__Exercise objective__
Reproduce the records below in full and exactly, without their images.
-------- Dataset
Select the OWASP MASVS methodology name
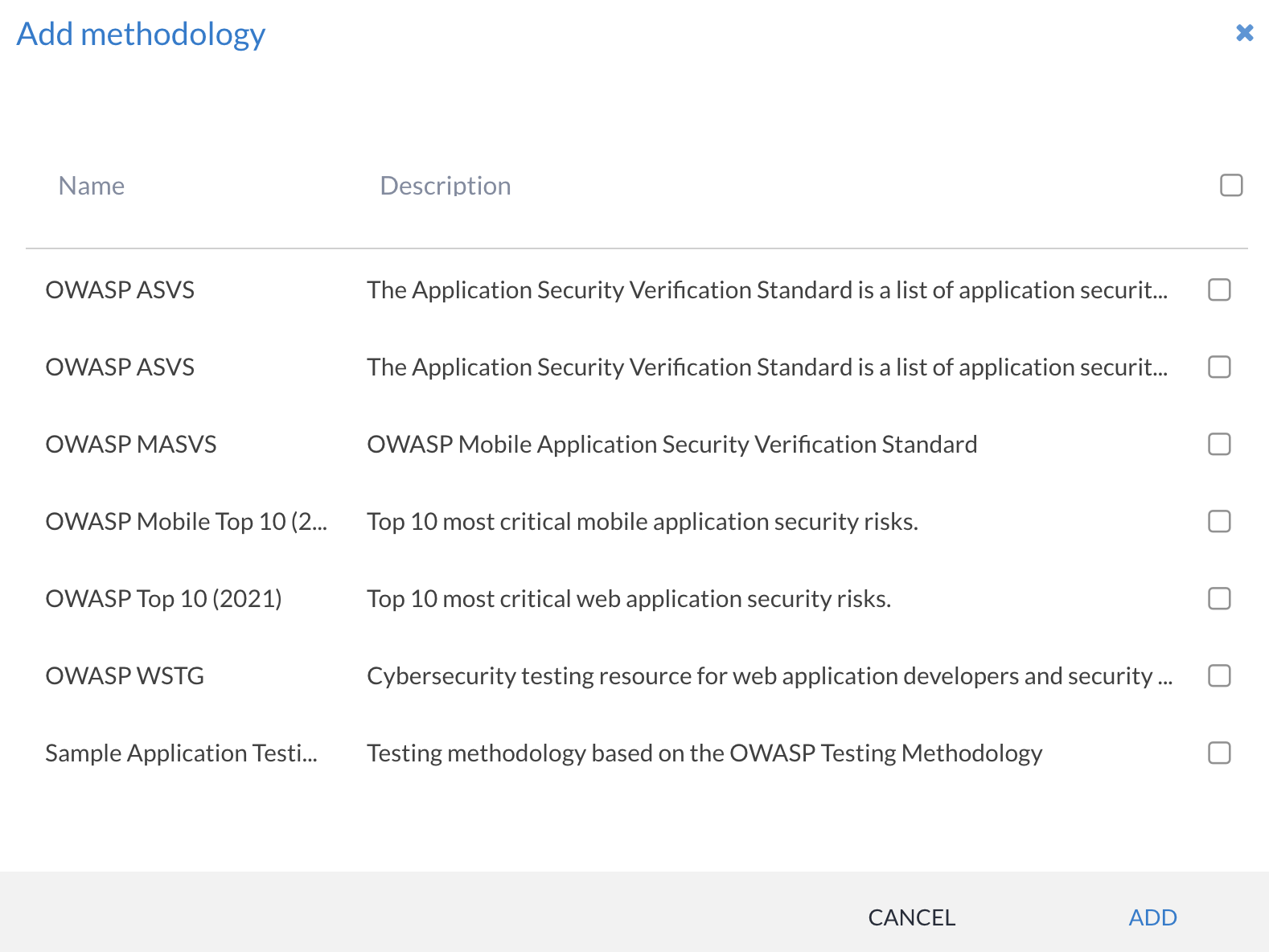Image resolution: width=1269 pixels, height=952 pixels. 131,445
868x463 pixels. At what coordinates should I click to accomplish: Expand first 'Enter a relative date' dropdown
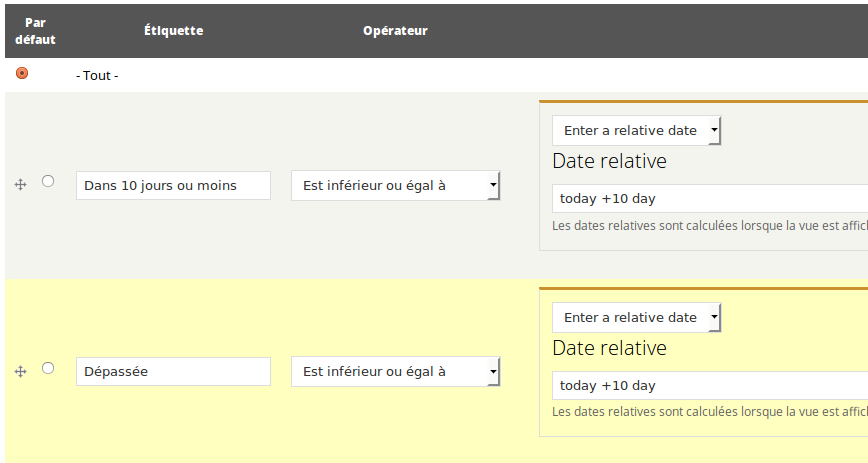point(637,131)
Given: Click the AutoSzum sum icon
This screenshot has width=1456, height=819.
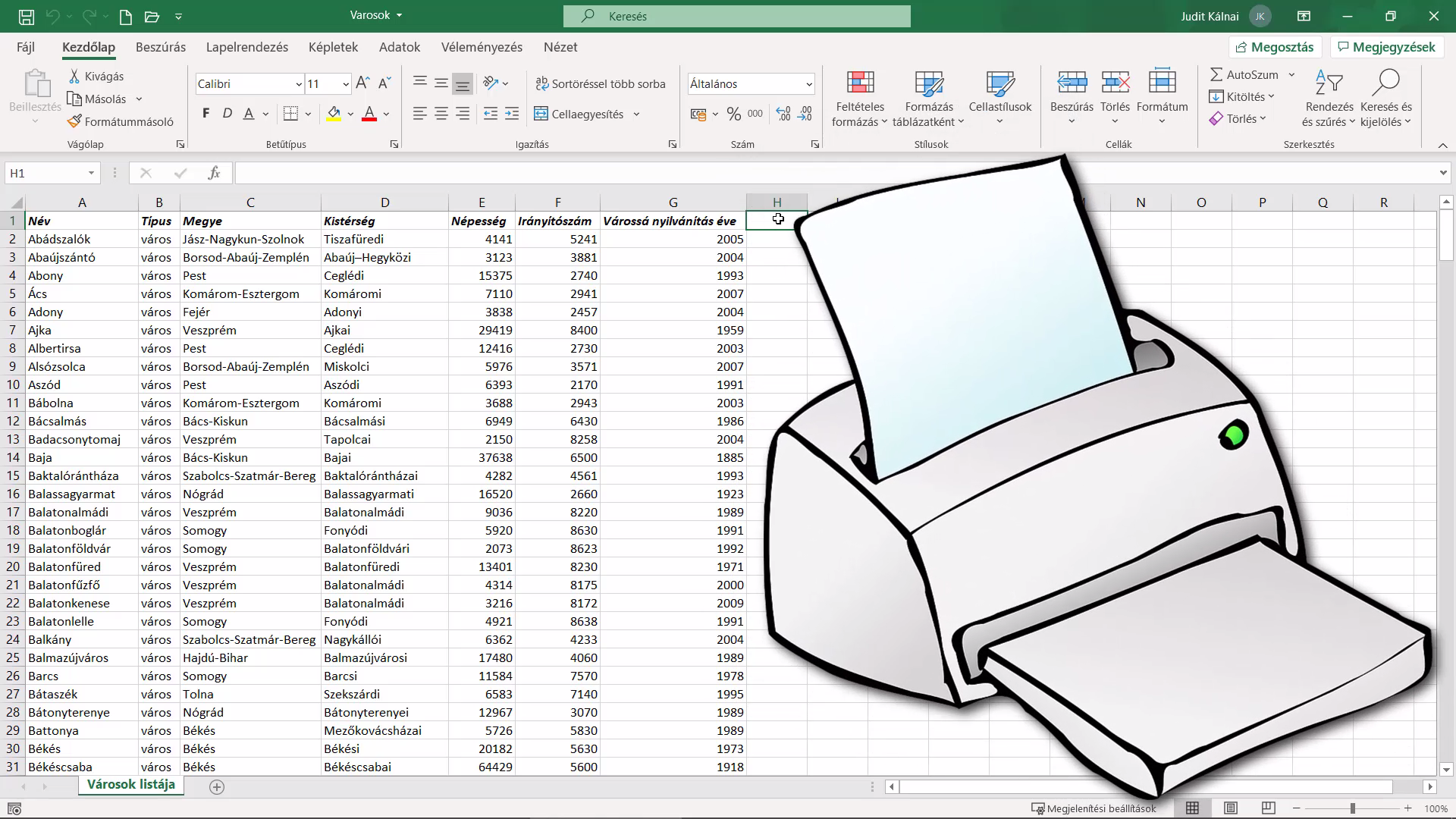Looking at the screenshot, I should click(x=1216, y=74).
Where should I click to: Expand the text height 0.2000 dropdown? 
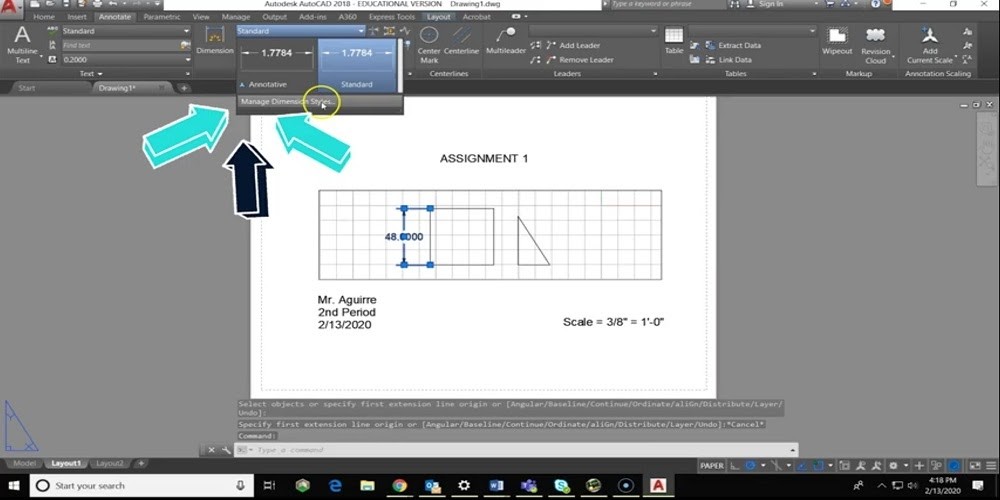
----------------
__Exercise output__
Select the OWASP MASVS methodology name
Image resolution: width=1269 pixels, height=952 pixels. 131,445
868x463 pixels. At what coordinates should I click to accomplish: Expand first 'Enter a relative date' dropdown
point(637,131)
Given: Click the AutoSzum sum icon
This screenshot has width=1456, height=819.
Looking at the screenshot, I should click(x=1216, y=74).
Where should I click to: Expand the text height 0.2000 dropdown? 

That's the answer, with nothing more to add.